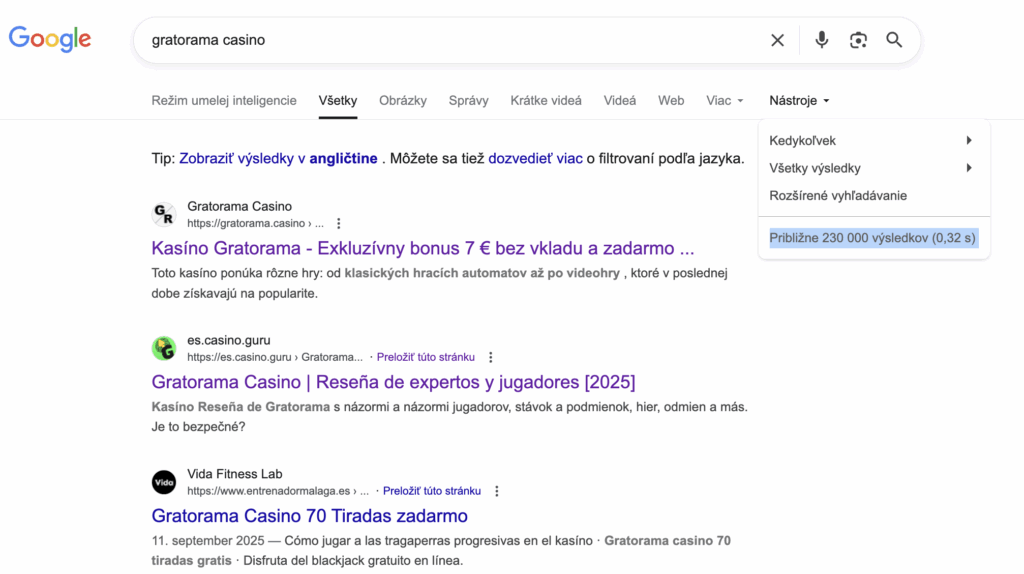The width and height of the screenshot is (1024, 574).
Task: Expand the Všetky výsledky filter
Action: click(x=870, y=168)
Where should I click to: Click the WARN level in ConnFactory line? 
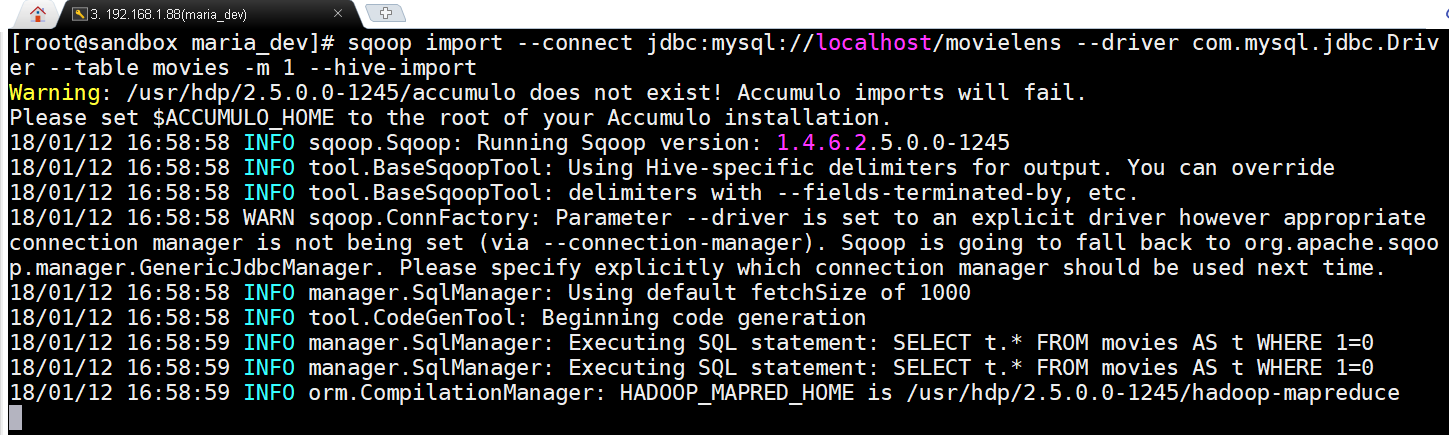(269, 218)
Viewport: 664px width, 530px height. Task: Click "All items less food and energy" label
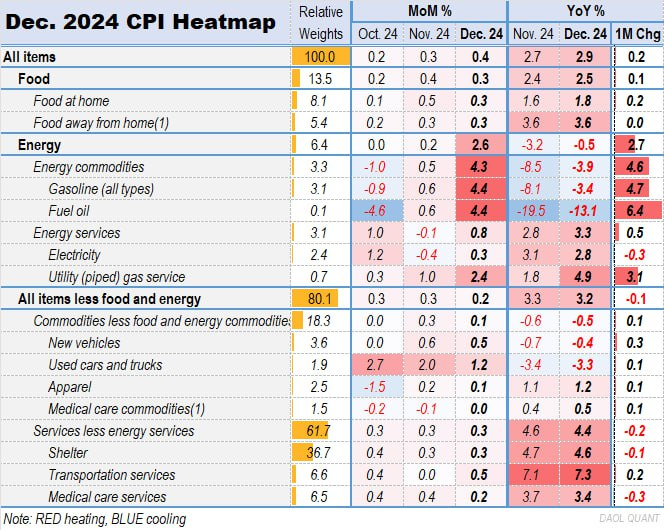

= = =

# TASK ITEM:
Please write out exactly the lines starting at the one that contains "Where should I" and ending with the final line of the entries, both ends included. Do not write out any pictures.

# RESULT:
Where should I click to: Click the WARN level in ConnFactory line? 
(269, 218)
Viewport: 664px width, 530px height. Task: Click "All items less food and energy" label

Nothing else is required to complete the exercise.